Dual-Branch Remote Sensing Spatiotemporal Fusion Network Based on Selection Kernel Mechanism

Abstract

Popular deep-learning-based spatiotemporal fusion methods for creating high-temporal–high-spatial-resolution images have certain limitations. The reconstructed images suffer from insufficient retention of high-frequency information and the model suffers from poor robustness, owing to the lack of training datasets. We propose a dual-branch remote sensing spatiotemporal fusion network based on a selection kernel mechanism. The network model comprises a super-resolution network module, a high-frequency feature extraction module, and a difference reconstruction module.
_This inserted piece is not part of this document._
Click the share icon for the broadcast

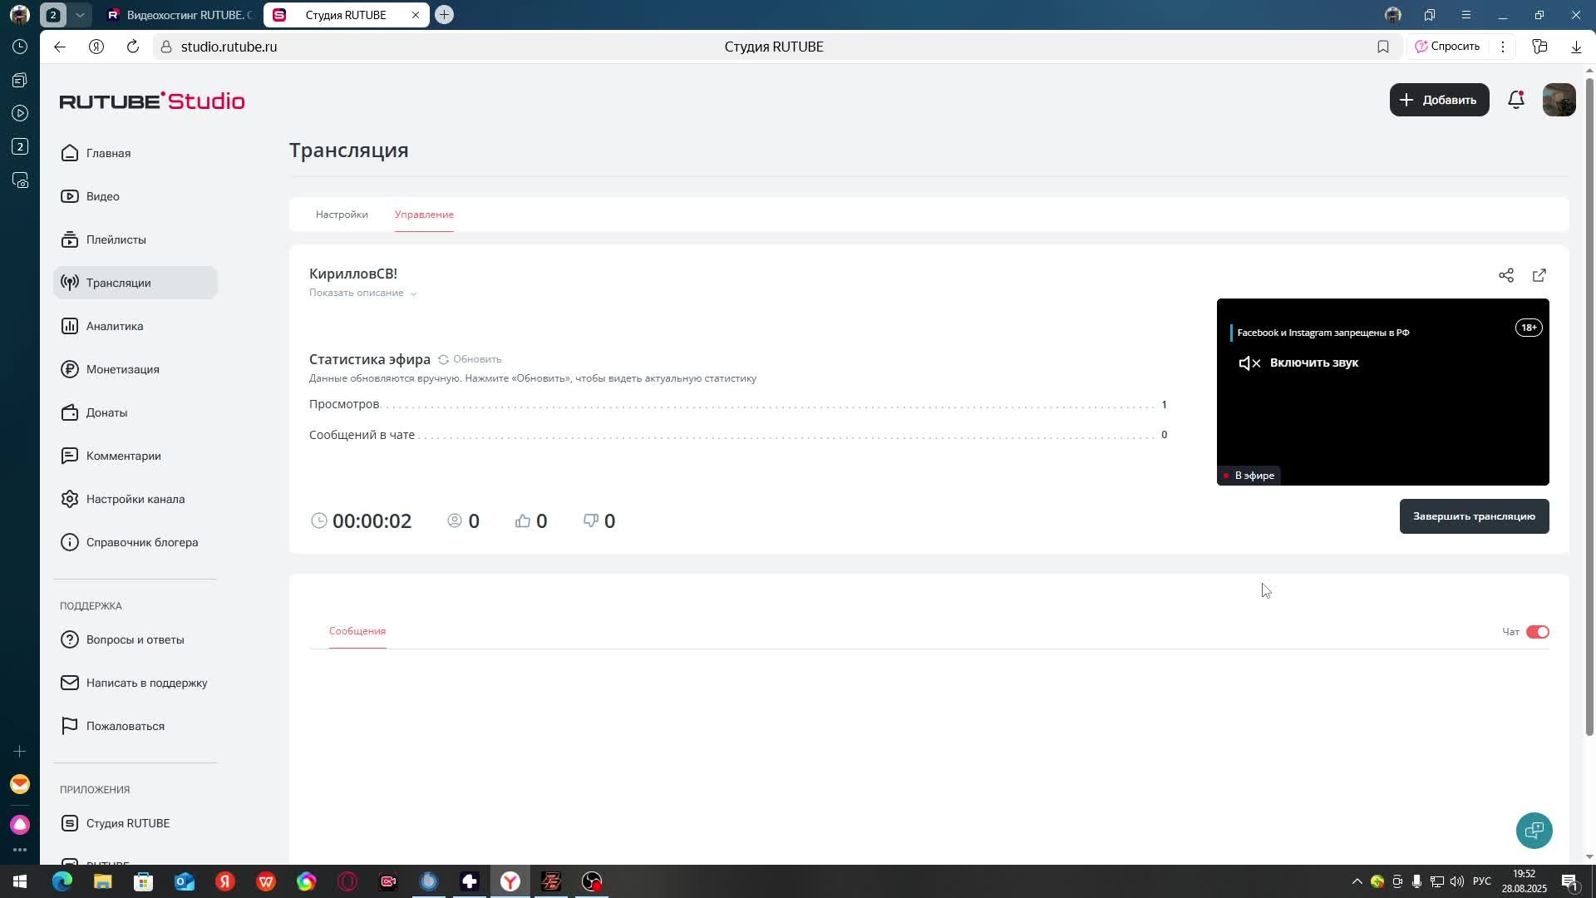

Convolution kernel adaptive mechanisms are added to the high-frequency feature extraction module and difference reconstruction module to improve robustness. The super-resolution module upgrades the coarse image to a transition image matching the fine image; the high-frequency feature extraction module extracts the high-frequency features of the fine image to supplement the high-frequency features for the difference reconstruction module; the difference reconstruction module uses the structural similarity for fine-difference image reconstruction. The fusion result is obtained by combining the reconstructed fine-difference image with the known fine image. The compound loss function is used to help network training. Experiments are carried out on three datasets and five representative spatiotemporal fusion algorithms are used for comparison. Subjective and objective evaluations validate the superiority of our proposed method.